Ник сполз с топчана и встал перед отцом на колени, склоняясь перед ним и целуя его сапоги. Он знал, что Корсу очень нравится эта демонстрация покорности и послушания: в самом начале их отношений Корс заставил Ника сделать это, разозлив и унизив его, но теперь, по прошествии времени, он приучил сына к подобному выражению любви и благодарности. Ник привык к этому и часто сам, без приказа, ползал у ног Корса, вылизывая его сапоги, словно преданный пес. Корс всегда с удовольствием позволял ему это делать, но сейчас грубо отшвырнул прочь.
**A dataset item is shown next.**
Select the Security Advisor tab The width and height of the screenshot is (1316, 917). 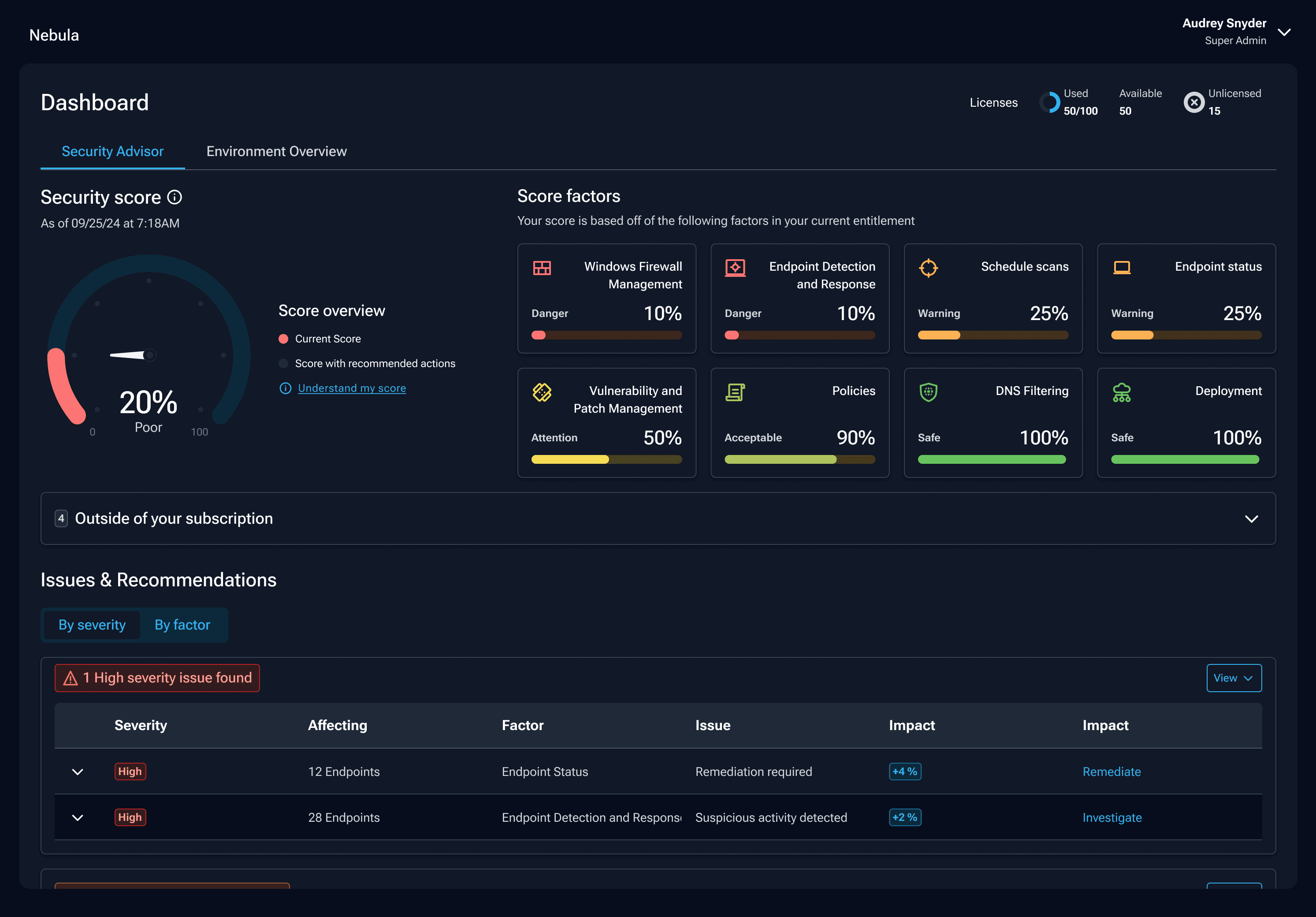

Чуть потеряв равновесие (и от пинка Корса, и от того, что был сильно пьян), Ник повалился набок, но быстро собрался и сел. Он не поднимался с колен и молчал, позволяя отцу ругать себя. Как Корс ни пытался, он не чувствовал от Ника потока страдания, каких-то переживаний. Решив, что всему виной алкоголь, который блокирует сознание сына и не дает ему грустить и в полной мере ощущать груз вины, Корс прекратил его отчитывать:
– Одень маску! Не могу видеть твоё пьяное лицо! Ох, бесовская натура, ну за что мне это наказание – иметь такого сына!
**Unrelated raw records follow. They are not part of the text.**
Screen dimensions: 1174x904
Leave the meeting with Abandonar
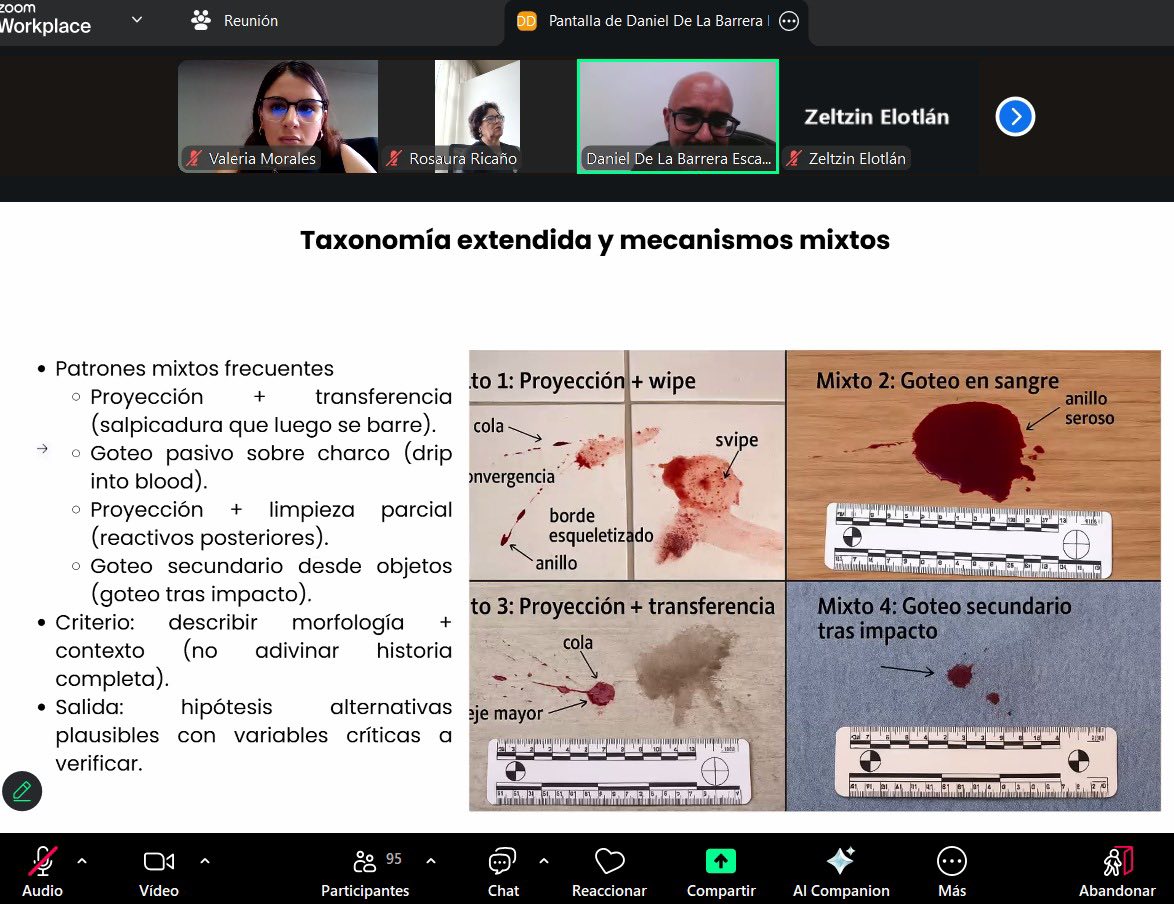1117,870
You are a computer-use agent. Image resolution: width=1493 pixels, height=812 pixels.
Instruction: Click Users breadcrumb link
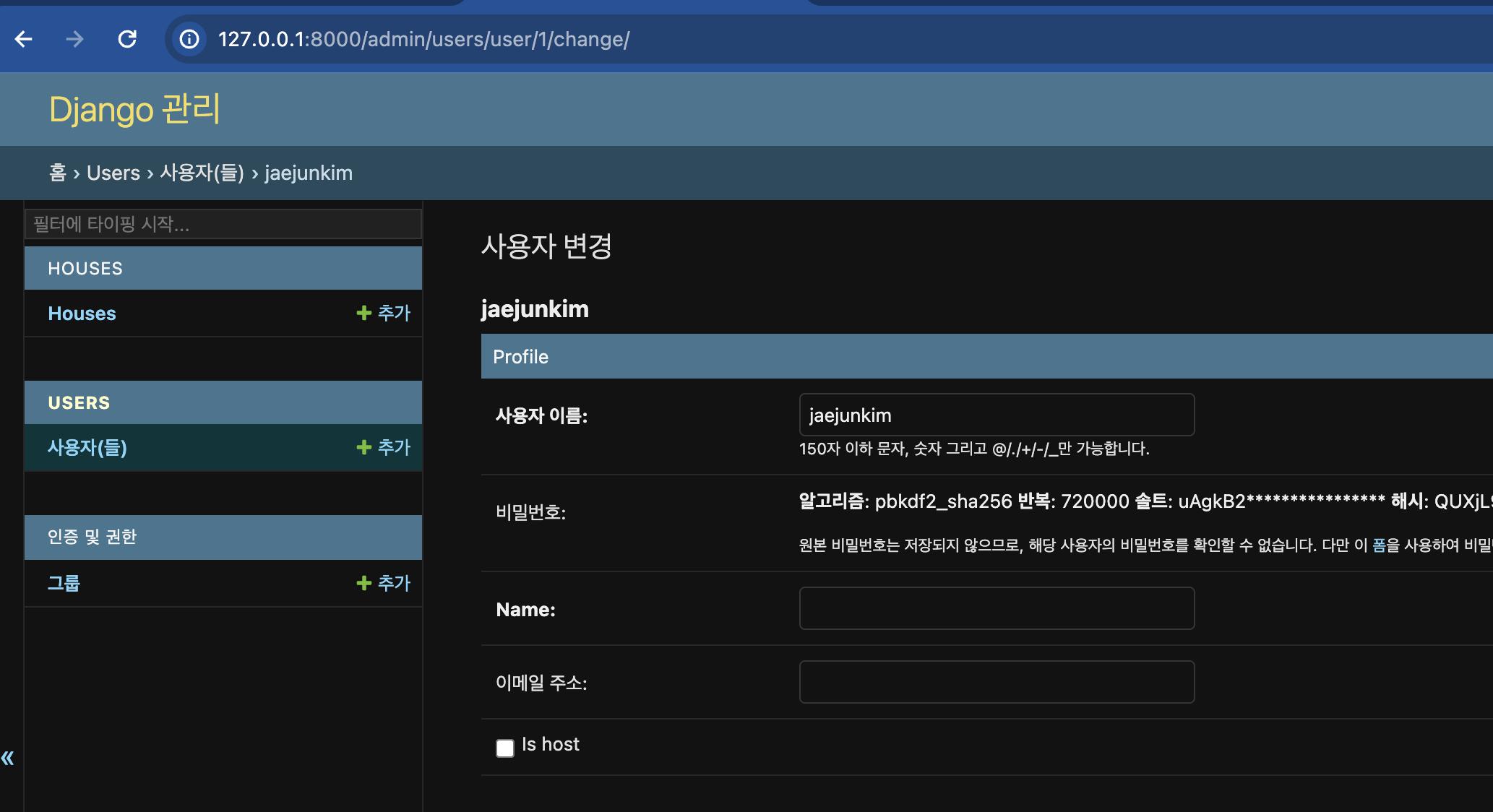coord(113,173)
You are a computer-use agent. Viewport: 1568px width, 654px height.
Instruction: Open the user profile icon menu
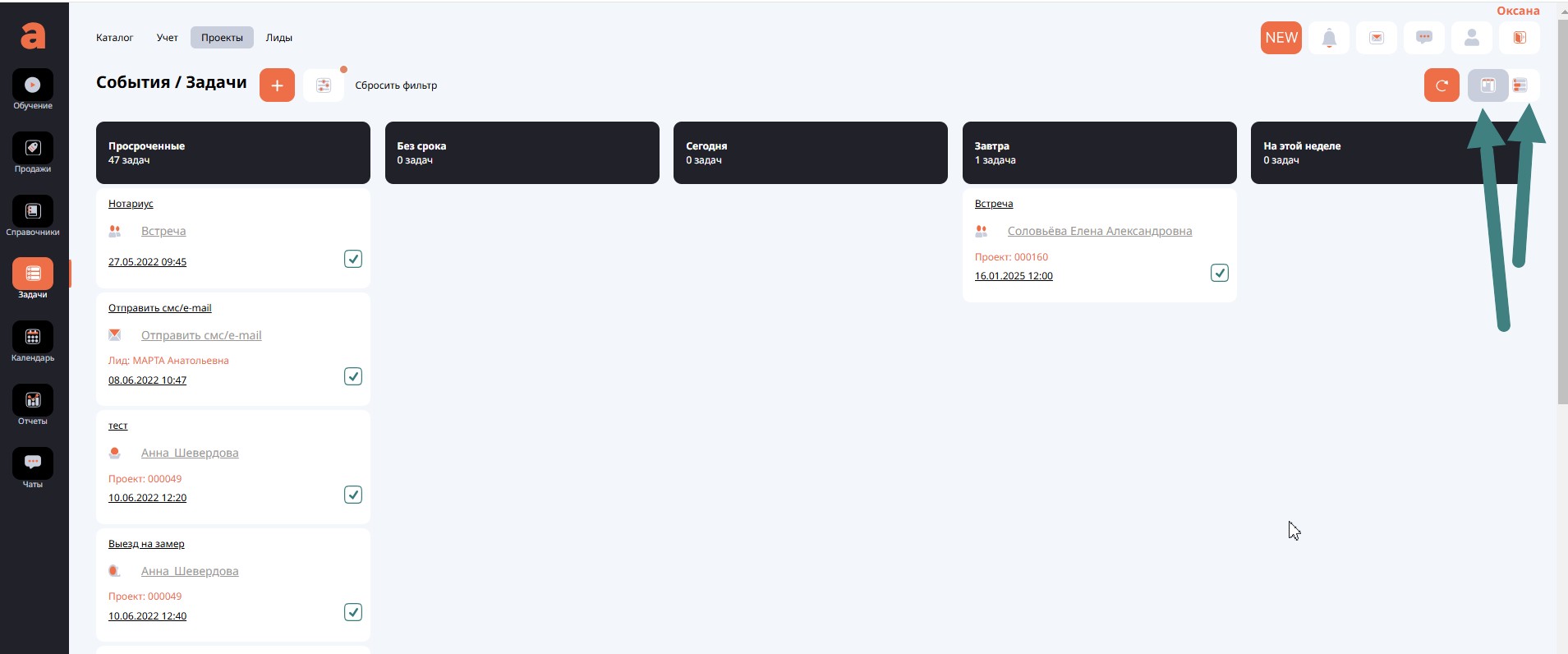click(1472, 38)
Ник расстроенно, но послушно потянулся к маске и надел её. Он наконец поднялся с колен и лёг на их топчане на бок, отвернувшись к стенке, явно стараясь «не отсвечивать» и не провоцировать Корса. Расстроенный, Корс оставил его одного и лёг рядом на шкуры, демонстративно обняв Арела.
Они проспали почти весь день и только к вечеру проснулись.
– Мне можно снять маску? – осторожно спросил Ник. – Я умоюсь и почищу зубы.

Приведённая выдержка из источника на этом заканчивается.